# Short problem
Please copy out every one of the records below word for word, keeping each line unchanged.

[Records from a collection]
* * * *

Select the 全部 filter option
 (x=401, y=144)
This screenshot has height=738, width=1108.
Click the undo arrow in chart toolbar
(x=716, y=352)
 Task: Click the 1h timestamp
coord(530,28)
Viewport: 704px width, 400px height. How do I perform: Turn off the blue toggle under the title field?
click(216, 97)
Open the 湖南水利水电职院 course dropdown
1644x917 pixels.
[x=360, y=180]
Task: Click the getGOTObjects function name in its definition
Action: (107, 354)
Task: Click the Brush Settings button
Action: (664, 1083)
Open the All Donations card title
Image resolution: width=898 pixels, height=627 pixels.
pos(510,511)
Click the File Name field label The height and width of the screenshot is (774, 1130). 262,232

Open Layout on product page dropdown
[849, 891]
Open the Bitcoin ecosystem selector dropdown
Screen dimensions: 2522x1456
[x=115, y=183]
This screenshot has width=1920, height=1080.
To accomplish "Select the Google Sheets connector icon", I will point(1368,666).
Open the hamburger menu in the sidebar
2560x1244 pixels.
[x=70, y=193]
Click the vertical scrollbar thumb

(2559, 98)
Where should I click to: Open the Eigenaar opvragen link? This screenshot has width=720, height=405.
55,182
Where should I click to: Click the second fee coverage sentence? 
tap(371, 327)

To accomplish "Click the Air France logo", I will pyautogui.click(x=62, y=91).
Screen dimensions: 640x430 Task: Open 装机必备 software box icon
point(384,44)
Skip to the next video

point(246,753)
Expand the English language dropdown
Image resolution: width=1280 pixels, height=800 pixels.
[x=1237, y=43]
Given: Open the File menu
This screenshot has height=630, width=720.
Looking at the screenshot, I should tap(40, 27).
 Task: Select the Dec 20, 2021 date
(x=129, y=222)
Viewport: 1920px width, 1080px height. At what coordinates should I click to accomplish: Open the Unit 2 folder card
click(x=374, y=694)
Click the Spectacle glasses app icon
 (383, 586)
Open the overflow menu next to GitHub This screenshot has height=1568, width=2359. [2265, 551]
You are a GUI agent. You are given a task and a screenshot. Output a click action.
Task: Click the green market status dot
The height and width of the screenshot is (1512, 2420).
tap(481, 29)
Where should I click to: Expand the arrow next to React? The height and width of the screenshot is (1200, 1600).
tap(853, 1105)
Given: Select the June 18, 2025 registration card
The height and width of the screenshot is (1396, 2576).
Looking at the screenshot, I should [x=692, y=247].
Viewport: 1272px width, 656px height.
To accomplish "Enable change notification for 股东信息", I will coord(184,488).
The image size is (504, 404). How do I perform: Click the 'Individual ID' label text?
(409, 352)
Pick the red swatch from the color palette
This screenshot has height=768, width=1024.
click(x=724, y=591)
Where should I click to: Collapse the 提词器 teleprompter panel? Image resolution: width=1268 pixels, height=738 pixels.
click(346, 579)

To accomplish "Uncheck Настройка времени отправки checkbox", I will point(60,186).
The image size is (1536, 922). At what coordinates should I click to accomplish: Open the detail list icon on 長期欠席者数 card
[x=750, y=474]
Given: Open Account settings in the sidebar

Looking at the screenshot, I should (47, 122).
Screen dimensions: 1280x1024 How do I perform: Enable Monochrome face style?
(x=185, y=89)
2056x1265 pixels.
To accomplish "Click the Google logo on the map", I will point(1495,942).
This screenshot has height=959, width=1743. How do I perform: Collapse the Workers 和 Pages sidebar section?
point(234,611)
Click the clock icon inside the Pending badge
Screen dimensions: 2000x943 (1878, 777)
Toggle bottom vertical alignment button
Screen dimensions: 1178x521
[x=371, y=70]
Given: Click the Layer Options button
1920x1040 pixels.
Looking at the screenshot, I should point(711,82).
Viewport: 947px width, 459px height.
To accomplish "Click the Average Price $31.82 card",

* * * *

# Expected output
Select the 全部 filter option
 (x=401, y=144)
This screenshot has height=738, width=1108.
Click the undo arrow in chart toolbar
(x=716, y=352)
 Task: Click the 1h timestamp
coord(530,28)
Viewport: 704px width, 400px height. How do I perform: Turn off the blue toggle under the title field?
click(216, 97)
Open the 湖南水利水电职院 course dropdown
1644x917 pixels.
[x=360, y=180]
Task: Click the getGOTObjects function name in its definition
Action: (107, 354)
Task: Click the Brush Settings button
Action: (664, 1083)
Open the All Donations card title
Image resolution: width=898 pixels, height=627 pixels.
pos(510,511)
Click the File Name field label The height and width of the screenshot is (774, 1130). 262,232

Open Layout on product page dropdown
[849, 891]
Open the Bitcoin ecosystem selector dropdown
Screen dimensions: 2522x1456
[x=115, y=183]
This screenshot has width=1920, height=1080.
To accomplish "Select the Google Sheets connector icon", I will point(1368,666).
Open the hamburger menu in the sidebar
2560x1244 pixels.
[x=70, y=193]
Click the vertical scrollbar thumb

(2559, 98)
Where should I click to: Open the Eigenaar opvragen link? This screenshot has width=720, height=405.
55,182
Where should I click to: Click the second fee coverage sentence? 
tap(371, 327)

To accomplish "Click the Air France logo", I will pyautogui.click(x=62, y=91).
Screen dimensions: 640x430 Task: Open 装机必备 software box icon
point(384,44)
Skip to the next video

point(246,753)
Expand the English language dropdown
Image resolution: width=1280 pixels, height=800 pixels.
[x=1237, y=43]
Given: Open the File menu
This screenshot has height=630, width=720.
Looking at the screenshot, I should tap(40, 27).
 Task: Select the Dec 20, 2021 date
(x=129, y=222)
Viewport: 1920px width, 1080px height. At what coordinates should I click to accomplish: Open the Unit 2 folder card
click(x=374, y=694)
Click the Spectacle glasses app icon
 (383, 586)
Open the overflow menu next to GitHub This screenshot has height=1568, width=2359. [2265, 551]
You are a GUI agent. You are given a task and a screenshot. Output a click action.
Task: Click the green market status dot
The height and width of the screenshot is (1512, 2420).
tap(481, 29)
Where should I click to: Expand the arrow next to React? The height and width of the screenshot is (1200, 1600).
tap(853, 1105)
Given: Select the June 18, 2025 registration card
The height and width of the screenshot is (1396, 2576).
Looking at the screenshot, I should [x=692, y=247].
Viewport: 1272px width, 656px height.
To accomplish "Enable change notification for 股东信息", I will coord(184,488).
The image size is (504, 404). How do I perform: Click the 'Individual ID' label text?
(409, 352)
Pick the red swatch from the color palette
This screenshot has height=768, width=1024.
click(x=724, y=591)
Where should I click to: Collapse the 提词器 teleprompter panel? Image resolution: width=1268 pixels, height=738 pixels.
click(346, 579)

To accomplish "Uncheck Настройка времени отправки checkbox", I will point(60,186).
The image size is (1536, 922). At what coordinates should I click to accomplish: Open the detail list icon on 長期欠席者数 card
[x=750, y=474]
Given: Open Account settings in the sidebar

Looking at the screenshot, I should (47, 122).
Screen dimensions: 1280x1024 How do I perform: Enable Monochrome face style?
(x=185, y=89)
2056x1265 pixels.
To accomplish "Click the Google logo on the map", I will point(1495,942).
This screenshot has height=959, width=1743. How do I perform: Collapse the Workers 和 Pages sidebar section?
point(234,611)
Click the clock icon inside the Pending badge
Screen dimensions: 2000x943 (1878, 777)
Toggle bottom vertical alignment button
Screen dimensions: 1178x521
[x=371, y=70]
Given: Click the Layer Options button
1920x1040 pixels.
Looking at the screenshot, I should point(711,82).
Viewport: 947px width, 459px height.
To accomplish "Click the Average Price $31.82 card",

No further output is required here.